We need the ability to trust that the technologies and services we use are secure by design.
Our digital ecosystem is under near constant threat from activities by malicious actors using techniques that are becoming increasingly more complex, sophisticated, and ubiquitous. Since the beginning of the pandemic, there has been a 300% increase in cybercrime, cyber scams have gone up 400%, mobile malware is on the rise, and there has been a significant hike in the frequency and size of ransomware attacks. For example, malware targeting mobile banking apps nearly doubled in 2021, as cyber criminals seek to take advantage of the rising popularity of mobile banking apps, underscoring the linkage between greater functionality and increasing security risks on smartphones.
Criminal gangs, hackers with a business plan, and even nation states are working around the clock and across the globe to find and exploit vulnerabilities in technologies and services in what are often believed to be secure systems. They are developing sophisticated new “social engineering” strategies to trick users into clicking on malevolent links, infected attachments, or downloading mobile malware directly onto devices.

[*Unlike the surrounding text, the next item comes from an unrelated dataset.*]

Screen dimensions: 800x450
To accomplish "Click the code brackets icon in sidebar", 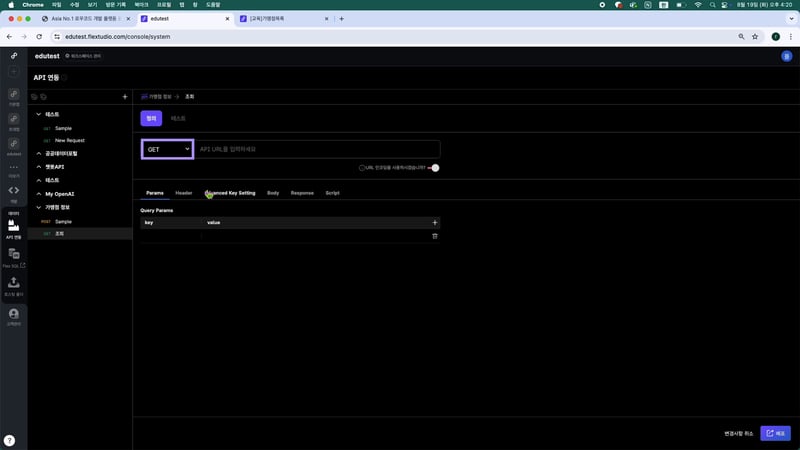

Even a small mistake can be leveraged to put your most personal information at risk, put proprietary business information in jeopardy, expose national security secrets, or even lock down a pipeline, school or hospital for ransom. We have to find the right path forward to reduce this risk.
As a start, one of the best defenses is increasing awareness and adoption of basic cyber hygiene best practices, because according to one study, social engineering or other human error account for almost 90% of successful attempts to exploit a system. Simple steps, like adopting strong passwords, using multifactor authentication, only downloading from official app stores, and avoiding clicking on untrusted links, are among the best ways to protect people from ever-evolving and increasingly problematic cyber threats.
Yet as information technology becomes more pervasive, devices more prolific, and the information we carry with us more sensitive, the attack surface that hackers can attempt to exploit has increased substantially, creating new kinds of potential harm. It means that as technology becomes increasingly central to our lives, making it secure and reliable from the start becomes ever more critical.
Just like a home must be built upon a strong foundation or it will eventually crumble, our new digital home must also be built upon a strong foundation of security – with security built into its very foundation by design. To elevate our cybersecurity posture, we need to elevate our focus on agile solutions across the ecosystem that embrace best practice standards, enable continuous innovation in cyber-defenses, advance globally recognized frameworks, and that are underpinned by smart government policies to keep personal and business data secure and our economy moving forward.